Thanks to the “self-healing” capabilities of an innovative gel, cracks in smart phone screens may soon be a thing of the past.
It seems to be the curse of modern mobile technology that the more expensive a device is, the sooner it falls victim to gravity — resulting in a broken screen. Anyone who has not yet encountered this for themselves will surely know someone who is familiar with the unloved “Spiderman app”. However, an alternative to expensive screen repairs may soon be available.
A team of scientists from the University of Melbourne has developed a 3D printed gel that is able to change form and can even self-repair damage. Dr. Luke Connal from the Melbourne School of Engineering is convinced that 3D printing will revolutionize industrial manufacturing. Until now, however, there has been a lack in particular of materials suitable for producing truly innovative products, says the chemist.
Gel self-repairs damage
It is for this reason that Connal and his team are working on a polymer-based material called 2-hydroxyethylmethacrylate (HEMA), which is used for a variety of applications including contact lenses and false nails. The gel-like substance has a range of properties which are particularly suitable for 3D printing. During the printing process, the material has the viscous consistency of toothpaste. But once printing is complete and the force applied has lessened, its stability increases.
However, the real innovation is that the polymer—which is similar to organic structures such as our skin—is able to regenerate after sustaining a small amount of damage. This self-healing process is a result of the covalent bonds between individual atoms; the bonds can be broken down and then reformed. In their publication, the researchers confirmed that in 98 percent of test cases, the printed objects were able to self-repair damage such as cracks and fractures and return to their original shape.
Improved protection for expensive devices
Three-dimensional objects of this kind that change form over time could have a wide variety of applications in the future. Connal and his team think that the self-repairing gel has huge potential for protection of high-end products that are subject to heavy usage, for example smart phones, tablets and surfaces on cars. “The service life of products could be significantly extended by coating them with this material,” says Connal.

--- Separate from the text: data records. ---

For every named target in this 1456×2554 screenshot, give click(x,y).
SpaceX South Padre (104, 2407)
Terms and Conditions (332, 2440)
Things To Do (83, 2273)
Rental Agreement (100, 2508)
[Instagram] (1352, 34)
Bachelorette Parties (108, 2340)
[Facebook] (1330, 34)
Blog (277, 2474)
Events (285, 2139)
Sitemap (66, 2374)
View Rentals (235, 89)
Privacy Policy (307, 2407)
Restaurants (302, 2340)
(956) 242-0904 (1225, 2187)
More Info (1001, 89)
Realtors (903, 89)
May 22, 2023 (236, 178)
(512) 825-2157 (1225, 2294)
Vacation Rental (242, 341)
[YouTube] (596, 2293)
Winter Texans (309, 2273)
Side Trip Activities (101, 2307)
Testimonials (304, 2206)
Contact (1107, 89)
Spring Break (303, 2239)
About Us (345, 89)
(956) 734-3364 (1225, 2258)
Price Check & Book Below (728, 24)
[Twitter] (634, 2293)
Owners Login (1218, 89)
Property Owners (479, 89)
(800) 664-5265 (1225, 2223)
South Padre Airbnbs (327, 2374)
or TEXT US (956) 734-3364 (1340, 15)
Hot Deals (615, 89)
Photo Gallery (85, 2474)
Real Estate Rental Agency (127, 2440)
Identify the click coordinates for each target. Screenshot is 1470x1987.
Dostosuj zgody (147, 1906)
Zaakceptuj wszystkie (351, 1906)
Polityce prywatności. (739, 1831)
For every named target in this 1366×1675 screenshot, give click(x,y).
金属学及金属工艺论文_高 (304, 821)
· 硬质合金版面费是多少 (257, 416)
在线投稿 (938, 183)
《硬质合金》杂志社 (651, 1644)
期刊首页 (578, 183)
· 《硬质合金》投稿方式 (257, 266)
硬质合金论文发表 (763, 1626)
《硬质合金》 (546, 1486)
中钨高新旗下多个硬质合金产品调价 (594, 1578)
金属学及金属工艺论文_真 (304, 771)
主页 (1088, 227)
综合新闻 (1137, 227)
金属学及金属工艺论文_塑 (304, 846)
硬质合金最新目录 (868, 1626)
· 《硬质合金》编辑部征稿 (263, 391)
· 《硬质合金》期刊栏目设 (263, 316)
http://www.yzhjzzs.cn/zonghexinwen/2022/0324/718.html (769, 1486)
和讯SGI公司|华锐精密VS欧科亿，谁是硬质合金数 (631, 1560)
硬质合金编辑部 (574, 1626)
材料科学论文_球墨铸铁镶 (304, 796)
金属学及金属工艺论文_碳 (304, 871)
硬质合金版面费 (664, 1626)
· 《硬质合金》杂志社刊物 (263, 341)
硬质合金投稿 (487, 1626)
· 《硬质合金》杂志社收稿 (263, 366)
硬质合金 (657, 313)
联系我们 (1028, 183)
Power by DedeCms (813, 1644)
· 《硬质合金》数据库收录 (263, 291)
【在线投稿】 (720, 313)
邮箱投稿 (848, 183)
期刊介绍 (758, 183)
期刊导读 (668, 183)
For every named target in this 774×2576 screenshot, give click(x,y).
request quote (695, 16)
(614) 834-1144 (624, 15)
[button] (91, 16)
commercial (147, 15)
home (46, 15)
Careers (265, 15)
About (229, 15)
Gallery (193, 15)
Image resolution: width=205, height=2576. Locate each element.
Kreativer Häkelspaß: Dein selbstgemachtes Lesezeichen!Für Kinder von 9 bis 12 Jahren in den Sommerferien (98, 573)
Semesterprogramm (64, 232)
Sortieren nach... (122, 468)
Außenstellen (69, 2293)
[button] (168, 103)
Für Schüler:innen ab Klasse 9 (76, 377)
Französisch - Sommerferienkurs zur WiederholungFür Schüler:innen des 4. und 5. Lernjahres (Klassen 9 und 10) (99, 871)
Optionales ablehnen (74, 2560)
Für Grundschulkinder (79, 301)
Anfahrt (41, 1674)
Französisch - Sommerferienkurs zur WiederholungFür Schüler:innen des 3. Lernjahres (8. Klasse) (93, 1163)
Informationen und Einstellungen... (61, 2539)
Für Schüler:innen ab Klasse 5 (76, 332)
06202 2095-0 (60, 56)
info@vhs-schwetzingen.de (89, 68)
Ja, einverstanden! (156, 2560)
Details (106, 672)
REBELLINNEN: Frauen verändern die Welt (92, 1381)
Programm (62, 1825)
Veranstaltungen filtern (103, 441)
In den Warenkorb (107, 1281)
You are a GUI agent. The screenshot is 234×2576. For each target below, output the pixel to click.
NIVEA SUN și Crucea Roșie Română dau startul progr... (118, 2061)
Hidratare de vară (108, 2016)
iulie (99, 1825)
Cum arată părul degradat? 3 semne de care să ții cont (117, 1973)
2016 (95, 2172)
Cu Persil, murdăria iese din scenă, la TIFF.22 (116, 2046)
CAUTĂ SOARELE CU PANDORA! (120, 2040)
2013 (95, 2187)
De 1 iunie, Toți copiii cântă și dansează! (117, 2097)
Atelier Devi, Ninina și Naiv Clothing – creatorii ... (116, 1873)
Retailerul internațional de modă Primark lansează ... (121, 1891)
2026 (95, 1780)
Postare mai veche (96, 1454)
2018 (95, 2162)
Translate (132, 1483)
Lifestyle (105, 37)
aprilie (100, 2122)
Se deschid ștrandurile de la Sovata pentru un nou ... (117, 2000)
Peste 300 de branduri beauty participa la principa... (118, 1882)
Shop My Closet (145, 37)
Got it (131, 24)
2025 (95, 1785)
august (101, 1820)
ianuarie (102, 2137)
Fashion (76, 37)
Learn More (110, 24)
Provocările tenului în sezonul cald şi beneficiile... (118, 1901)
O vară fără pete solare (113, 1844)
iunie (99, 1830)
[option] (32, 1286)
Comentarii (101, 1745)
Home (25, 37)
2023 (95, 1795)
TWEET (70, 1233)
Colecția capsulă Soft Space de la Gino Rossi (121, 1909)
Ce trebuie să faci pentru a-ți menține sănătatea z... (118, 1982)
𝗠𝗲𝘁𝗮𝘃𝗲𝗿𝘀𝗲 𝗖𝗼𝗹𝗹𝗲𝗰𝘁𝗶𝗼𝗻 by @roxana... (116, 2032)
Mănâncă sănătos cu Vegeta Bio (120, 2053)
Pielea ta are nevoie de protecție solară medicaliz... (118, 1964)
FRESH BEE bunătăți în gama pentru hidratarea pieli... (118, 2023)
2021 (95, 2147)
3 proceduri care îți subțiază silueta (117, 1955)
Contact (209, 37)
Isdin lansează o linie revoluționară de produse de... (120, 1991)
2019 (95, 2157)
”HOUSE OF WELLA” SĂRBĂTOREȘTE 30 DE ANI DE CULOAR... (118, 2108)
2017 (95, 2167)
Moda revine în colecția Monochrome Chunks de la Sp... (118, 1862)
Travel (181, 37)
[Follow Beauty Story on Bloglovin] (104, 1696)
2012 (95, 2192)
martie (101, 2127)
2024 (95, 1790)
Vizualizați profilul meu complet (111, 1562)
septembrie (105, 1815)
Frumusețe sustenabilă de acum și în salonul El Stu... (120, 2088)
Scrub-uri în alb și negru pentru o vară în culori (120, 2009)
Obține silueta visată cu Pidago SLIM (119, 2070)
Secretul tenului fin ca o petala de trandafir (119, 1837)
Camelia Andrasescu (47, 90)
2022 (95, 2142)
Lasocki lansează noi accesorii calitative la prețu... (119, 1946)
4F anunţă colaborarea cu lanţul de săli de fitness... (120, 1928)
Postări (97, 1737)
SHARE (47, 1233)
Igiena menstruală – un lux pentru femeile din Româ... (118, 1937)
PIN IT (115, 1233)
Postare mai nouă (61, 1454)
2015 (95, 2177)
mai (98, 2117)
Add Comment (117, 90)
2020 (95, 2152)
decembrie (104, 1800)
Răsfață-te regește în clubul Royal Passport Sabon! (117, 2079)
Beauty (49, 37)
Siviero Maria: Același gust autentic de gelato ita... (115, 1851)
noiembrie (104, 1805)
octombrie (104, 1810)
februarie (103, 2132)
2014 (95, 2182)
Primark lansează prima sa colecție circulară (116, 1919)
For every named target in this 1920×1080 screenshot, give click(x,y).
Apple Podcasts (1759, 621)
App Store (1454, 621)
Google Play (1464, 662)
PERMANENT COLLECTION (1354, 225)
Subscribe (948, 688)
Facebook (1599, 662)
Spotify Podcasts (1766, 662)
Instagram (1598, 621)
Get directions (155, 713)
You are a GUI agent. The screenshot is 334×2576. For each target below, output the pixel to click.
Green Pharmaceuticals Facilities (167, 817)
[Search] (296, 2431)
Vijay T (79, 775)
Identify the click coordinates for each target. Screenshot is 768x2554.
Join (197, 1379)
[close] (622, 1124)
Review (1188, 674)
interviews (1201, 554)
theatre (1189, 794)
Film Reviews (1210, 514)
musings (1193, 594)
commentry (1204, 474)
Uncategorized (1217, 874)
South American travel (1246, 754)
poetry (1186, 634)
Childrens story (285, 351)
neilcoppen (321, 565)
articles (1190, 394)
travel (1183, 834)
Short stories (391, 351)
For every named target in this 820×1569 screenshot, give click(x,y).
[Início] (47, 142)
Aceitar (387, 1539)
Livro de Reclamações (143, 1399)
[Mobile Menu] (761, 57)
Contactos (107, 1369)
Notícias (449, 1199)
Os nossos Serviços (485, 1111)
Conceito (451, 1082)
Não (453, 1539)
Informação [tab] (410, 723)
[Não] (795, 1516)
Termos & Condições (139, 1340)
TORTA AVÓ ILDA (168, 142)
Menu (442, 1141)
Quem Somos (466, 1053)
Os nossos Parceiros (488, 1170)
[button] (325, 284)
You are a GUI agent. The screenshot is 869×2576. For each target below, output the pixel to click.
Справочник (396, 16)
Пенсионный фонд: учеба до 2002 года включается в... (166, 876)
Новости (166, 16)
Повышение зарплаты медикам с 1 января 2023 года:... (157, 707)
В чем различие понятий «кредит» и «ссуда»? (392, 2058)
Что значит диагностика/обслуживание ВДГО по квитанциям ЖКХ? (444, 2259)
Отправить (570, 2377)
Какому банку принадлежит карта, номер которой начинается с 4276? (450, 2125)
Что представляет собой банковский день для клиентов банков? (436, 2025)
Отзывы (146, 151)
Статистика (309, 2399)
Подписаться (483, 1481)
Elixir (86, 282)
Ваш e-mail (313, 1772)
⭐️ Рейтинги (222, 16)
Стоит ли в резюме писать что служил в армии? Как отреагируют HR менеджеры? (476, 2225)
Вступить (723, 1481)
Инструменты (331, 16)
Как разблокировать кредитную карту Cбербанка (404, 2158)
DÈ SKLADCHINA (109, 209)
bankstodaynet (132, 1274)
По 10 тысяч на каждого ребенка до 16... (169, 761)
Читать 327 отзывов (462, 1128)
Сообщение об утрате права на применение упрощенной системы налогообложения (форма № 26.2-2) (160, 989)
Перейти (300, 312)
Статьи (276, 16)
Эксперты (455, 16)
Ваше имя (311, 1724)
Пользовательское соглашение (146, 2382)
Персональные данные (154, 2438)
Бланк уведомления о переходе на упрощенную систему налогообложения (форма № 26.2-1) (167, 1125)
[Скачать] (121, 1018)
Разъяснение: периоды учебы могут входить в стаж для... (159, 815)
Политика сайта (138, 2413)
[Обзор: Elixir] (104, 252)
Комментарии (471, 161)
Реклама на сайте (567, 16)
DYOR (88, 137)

In the future, mobile device displays could even be manufactured entirely from the gel and be able to self-repair if heat or moisture is applied. The greatest challenge with this, however, is to ensure that the displays’ touchscreen capability is maintained. As this is now an essential feature for both manufacturers and end users, Connal and his colleagues are planning to focus on the development of self-healing coatings — something which is sure to please any smart phone user.